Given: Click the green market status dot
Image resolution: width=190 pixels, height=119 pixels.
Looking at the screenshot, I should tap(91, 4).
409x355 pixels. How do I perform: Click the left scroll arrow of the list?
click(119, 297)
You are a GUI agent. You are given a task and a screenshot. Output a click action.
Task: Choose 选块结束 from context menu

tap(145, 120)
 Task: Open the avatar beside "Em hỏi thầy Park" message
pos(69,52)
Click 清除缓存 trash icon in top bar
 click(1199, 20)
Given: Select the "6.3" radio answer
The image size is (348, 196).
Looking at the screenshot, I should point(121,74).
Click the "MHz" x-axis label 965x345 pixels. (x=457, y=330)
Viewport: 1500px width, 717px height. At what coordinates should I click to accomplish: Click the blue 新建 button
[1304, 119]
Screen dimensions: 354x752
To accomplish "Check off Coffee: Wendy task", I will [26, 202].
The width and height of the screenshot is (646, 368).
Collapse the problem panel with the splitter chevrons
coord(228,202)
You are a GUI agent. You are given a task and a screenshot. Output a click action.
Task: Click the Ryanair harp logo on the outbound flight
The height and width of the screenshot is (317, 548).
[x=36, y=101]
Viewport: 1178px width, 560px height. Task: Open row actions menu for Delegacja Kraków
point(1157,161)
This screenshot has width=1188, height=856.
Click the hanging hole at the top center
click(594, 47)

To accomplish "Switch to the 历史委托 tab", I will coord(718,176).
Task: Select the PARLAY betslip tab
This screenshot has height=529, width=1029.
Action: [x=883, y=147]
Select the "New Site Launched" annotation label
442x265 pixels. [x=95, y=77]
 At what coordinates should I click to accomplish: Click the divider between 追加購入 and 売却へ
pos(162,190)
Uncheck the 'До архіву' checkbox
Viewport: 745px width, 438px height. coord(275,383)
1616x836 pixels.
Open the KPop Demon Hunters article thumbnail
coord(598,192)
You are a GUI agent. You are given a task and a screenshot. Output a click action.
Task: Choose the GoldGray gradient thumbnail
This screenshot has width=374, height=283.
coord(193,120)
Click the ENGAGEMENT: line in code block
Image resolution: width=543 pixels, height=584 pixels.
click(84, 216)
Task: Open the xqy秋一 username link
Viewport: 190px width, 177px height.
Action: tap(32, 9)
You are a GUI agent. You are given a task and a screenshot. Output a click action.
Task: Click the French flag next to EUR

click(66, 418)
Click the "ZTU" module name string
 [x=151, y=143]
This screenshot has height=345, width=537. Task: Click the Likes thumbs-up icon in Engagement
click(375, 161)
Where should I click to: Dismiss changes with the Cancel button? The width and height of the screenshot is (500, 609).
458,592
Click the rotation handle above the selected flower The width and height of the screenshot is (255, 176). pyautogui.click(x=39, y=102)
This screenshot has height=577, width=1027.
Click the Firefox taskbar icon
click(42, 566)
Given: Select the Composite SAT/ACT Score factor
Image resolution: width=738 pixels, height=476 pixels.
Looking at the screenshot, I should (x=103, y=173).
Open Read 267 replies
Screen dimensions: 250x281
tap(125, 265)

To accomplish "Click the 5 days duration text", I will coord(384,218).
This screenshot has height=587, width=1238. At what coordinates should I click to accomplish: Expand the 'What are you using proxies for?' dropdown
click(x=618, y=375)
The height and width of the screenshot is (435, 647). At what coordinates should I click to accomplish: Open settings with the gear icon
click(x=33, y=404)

------

PROBLEM DETAILS
When you reach the line containing "This screenshot has height=587, width=1238." in the listing, transcribe it and every line after it exactly, through the last line, and add nothing.

SOLUTION
This screenshot has height=587, width=1238. At what coordinates should I click to accomplish: Expand the 'What are you using proxies for?' dropdown
click(x=618, y=375)
The height and width of the screenshot is (435, 647). At what coordinates should I click to accomplish: Open settings with the gear icon
click(x=33, y=404)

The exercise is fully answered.